Acceptable RTOs for communications systems are generally quite short, so consider contingency plans that provide alternative communication channels as soon as possible. It might be better to provide users with access to a temporary email account in 30 minutes, for instance, than make them wait six hours for the recovery process to complete.

Automate Disaster Recovery

Automation is one way that IT teams can lower costs and reduce failures. The infrastructure-as-code approach to computing reduces the amount of time that IT professionals must spend installing and customizing systems, and that frees them up to focus on value-added activities. On a day-to-day basis, emerging technologies, including software-defined networking and scripts that automate server builds, provide ways to capture the configuration status of production systems and automate future builds.

The same automation technology that allows teams to build servers and networks in a consistent, repeatable fashion offers tremendous benefits in disaster recovery. The scripts used to build infrastructure in a primary data center environment under normal circumstances can often be repurposed quickly for disaster-recovery resources in the cloud as needed. Organizations that already run their primary services in the cloud may turn to automation technology during an emergency and rapidly shift services between regions with the same cloud provider or even between providers.
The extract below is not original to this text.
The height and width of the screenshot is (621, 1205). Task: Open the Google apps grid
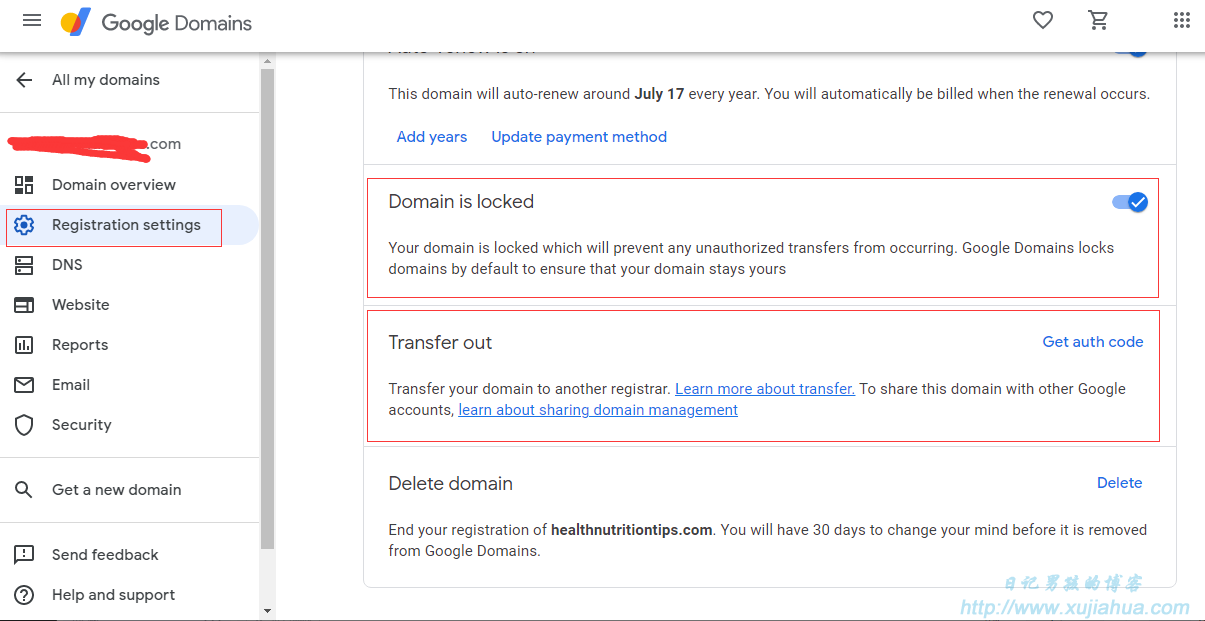pos(1181,21)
Agencies that adopt automated disaster-recovery approaches should regularly test those strategies. There’s nothing worse than waiting until disaster strikes to find that automated recovery scripts don’t work as expected.

The high-quality service and on-demand availability offered by cloud providers can furnish agencies with a promising and cost-effective solution to disaster recovery. Cloud providers also offer high-durability storage services that ensure that critical agency information remains in safe hands in the event of a technology disaster.